SOX12 promotes serine synthesis and tumor progression in endometrial cancer.

Studies have demonstrated that the sex-determining region Y-box 12 (SOX12), a key oncogene, is highly expressed in various tumors and is associated with poor prognosis. Unfortunately, the effect of SOX12 in endometrial cancer (EC) remains unclear. Here, we discovered that SOX12 expression was significantly elevated in EC tissues from advanced-stage patients and patients who died.

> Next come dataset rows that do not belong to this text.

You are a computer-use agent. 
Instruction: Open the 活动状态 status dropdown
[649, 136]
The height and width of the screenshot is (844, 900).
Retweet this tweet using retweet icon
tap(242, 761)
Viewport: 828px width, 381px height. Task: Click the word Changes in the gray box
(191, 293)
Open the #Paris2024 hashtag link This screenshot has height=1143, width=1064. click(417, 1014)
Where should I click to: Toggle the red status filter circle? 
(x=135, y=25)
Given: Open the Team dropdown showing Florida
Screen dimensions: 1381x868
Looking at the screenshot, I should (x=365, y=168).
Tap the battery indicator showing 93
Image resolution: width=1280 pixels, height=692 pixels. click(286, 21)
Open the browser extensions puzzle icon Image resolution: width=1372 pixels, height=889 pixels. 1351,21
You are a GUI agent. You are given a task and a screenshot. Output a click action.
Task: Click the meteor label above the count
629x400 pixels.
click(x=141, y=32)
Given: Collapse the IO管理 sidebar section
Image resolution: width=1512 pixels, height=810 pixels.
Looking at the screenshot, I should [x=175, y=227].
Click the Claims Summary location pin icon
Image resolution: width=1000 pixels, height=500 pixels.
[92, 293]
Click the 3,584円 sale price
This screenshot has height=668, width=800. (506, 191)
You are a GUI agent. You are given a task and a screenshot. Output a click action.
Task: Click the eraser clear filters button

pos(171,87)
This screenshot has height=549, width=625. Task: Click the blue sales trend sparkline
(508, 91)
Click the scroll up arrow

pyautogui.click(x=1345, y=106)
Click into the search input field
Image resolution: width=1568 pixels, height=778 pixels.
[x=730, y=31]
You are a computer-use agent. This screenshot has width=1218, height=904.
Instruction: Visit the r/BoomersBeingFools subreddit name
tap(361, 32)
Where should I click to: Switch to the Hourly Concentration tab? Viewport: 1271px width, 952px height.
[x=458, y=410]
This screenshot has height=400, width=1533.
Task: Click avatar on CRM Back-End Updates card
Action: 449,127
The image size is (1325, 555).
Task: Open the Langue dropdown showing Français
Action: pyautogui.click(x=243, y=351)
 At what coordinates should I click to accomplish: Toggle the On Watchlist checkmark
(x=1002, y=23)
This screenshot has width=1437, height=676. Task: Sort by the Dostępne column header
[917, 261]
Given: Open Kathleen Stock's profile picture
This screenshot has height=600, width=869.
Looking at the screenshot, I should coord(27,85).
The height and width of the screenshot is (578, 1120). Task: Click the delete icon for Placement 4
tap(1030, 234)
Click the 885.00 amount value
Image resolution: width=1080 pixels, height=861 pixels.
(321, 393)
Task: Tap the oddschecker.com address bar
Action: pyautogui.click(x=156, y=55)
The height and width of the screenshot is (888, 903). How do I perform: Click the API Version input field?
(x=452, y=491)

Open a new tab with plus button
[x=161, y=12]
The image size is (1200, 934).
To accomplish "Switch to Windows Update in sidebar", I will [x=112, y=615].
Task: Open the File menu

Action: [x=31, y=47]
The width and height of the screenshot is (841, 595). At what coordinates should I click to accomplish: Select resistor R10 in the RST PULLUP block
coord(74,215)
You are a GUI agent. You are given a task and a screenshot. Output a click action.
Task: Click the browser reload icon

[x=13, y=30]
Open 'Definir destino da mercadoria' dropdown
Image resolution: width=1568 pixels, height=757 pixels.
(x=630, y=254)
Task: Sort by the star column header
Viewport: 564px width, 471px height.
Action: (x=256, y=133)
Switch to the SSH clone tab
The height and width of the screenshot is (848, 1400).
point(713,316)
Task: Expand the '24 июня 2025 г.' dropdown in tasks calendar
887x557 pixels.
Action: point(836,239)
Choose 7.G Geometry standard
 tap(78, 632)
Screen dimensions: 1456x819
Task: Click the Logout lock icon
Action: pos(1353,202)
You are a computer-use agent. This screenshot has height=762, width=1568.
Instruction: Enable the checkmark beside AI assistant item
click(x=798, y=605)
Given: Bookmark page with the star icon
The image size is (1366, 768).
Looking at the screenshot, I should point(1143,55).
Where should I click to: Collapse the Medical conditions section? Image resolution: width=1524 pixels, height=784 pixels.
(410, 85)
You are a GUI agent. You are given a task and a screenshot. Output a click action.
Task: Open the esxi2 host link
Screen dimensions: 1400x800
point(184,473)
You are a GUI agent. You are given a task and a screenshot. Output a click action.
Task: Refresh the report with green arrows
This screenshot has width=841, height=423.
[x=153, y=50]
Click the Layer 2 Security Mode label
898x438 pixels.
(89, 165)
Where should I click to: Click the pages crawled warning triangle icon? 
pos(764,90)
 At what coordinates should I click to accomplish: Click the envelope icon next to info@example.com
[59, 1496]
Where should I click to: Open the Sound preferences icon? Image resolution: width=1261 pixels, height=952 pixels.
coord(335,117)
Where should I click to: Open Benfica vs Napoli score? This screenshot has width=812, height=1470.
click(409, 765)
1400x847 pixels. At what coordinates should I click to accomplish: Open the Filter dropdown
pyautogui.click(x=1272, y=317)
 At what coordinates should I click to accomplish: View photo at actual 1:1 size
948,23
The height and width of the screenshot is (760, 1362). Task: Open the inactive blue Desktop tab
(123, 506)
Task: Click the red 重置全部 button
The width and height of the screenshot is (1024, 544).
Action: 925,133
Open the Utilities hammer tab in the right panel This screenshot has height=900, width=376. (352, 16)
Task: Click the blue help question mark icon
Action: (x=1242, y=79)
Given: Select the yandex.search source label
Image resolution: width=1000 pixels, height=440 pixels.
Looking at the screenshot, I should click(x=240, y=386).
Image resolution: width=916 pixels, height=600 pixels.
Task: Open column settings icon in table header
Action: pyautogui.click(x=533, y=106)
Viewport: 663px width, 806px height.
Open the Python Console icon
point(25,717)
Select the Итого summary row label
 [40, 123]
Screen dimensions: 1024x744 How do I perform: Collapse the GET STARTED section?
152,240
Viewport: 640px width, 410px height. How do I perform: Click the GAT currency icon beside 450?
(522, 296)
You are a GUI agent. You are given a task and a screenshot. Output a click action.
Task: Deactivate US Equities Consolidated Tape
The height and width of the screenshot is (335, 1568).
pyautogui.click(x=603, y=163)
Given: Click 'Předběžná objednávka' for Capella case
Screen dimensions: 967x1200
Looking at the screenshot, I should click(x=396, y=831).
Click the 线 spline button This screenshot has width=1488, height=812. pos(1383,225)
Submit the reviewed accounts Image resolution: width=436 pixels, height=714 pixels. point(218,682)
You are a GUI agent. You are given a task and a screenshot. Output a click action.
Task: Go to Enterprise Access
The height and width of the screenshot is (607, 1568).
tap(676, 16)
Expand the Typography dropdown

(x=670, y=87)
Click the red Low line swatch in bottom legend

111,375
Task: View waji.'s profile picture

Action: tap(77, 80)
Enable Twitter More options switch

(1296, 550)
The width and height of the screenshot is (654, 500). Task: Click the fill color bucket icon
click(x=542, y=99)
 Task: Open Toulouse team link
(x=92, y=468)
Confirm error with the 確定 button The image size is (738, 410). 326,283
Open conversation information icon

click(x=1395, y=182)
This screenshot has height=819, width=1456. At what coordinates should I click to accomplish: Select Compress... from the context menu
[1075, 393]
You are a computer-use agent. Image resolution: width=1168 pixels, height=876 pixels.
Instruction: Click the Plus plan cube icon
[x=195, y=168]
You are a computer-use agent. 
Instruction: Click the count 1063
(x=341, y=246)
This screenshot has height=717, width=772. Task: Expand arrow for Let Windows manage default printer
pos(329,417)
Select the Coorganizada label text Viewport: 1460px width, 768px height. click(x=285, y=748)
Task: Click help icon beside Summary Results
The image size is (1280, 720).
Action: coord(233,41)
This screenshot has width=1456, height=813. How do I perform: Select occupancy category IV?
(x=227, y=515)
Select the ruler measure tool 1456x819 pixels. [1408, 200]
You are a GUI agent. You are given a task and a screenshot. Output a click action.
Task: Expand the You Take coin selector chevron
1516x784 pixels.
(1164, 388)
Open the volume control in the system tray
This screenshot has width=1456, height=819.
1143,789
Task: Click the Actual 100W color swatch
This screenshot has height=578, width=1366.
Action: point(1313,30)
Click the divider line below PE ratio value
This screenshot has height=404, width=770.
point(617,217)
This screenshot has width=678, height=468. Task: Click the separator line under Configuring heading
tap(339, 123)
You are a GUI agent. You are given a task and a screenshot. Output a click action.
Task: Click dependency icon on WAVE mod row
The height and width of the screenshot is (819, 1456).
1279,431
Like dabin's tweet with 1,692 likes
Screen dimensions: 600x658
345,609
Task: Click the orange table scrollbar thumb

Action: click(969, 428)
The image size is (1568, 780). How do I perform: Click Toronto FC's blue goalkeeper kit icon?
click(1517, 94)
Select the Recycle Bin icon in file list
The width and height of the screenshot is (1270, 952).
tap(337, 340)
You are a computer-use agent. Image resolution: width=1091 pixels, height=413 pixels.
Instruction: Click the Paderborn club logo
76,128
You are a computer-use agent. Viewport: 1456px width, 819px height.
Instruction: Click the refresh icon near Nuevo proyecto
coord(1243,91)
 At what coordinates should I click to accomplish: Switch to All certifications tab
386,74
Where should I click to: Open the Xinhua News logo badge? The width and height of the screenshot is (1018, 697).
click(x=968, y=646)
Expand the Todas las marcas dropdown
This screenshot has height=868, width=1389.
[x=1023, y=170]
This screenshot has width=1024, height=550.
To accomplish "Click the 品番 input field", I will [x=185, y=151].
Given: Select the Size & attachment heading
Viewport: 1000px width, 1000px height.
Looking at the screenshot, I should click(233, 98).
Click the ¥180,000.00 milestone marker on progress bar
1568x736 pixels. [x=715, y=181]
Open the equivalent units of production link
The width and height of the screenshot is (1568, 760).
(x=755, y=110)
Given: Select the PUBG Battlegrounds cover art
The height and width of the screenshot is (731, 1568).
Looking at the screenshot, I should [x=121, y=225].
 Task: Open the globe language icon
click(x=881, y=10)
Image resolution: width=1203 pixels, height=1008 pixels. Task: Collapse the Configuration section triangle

Additionally, high expression of SOX12 was shown to predict poor overall survival (OS) and recurrence-free survival (RFS), indicating that SOX12 is an independent prognostic factor for patients with EC. Furthermore, the overexpression or knockdown of SOX12 significantly enhanced or inhibited the activity, proliferation, migration, invasion ability, serine synthesis pathway (SSP) activity and metabolism, respectively, of EC cells. Moreover, overexpression of SOX12 significantly promoted the growth and malignant progression of subcutaneously transplanted tumors, facilitated the formation of lung metastatic nodules, and ultimately reduced the survival time of nude mice. In contrast, stable suppression of SOX12 markedly inhibited the growth of subcutaneous grafts and the formation of lung metastatic nodules in introduced via the tail vein, while also increasing the survival time of nude mice. Mechanistically, SOX12 directly binds to the promoter of the target gene 3-phosphoglycerate dehydrogenase (PHGDH), activating its transcription and enhancing the SSP and metabolism, which ultimately contributes to the malignant progression of EC. Surprisingly, we found that the combination of serine deprivation and SOX12 knockdown had a more pronounced effect on inhibiting the malignant progression of EC in vivo and in vitro. In summary, our study not only enhances the understanding of the carcinogenic mechanisms associated with SOX12 but also presents a potential strategy for molecularly targeted therapy in EC.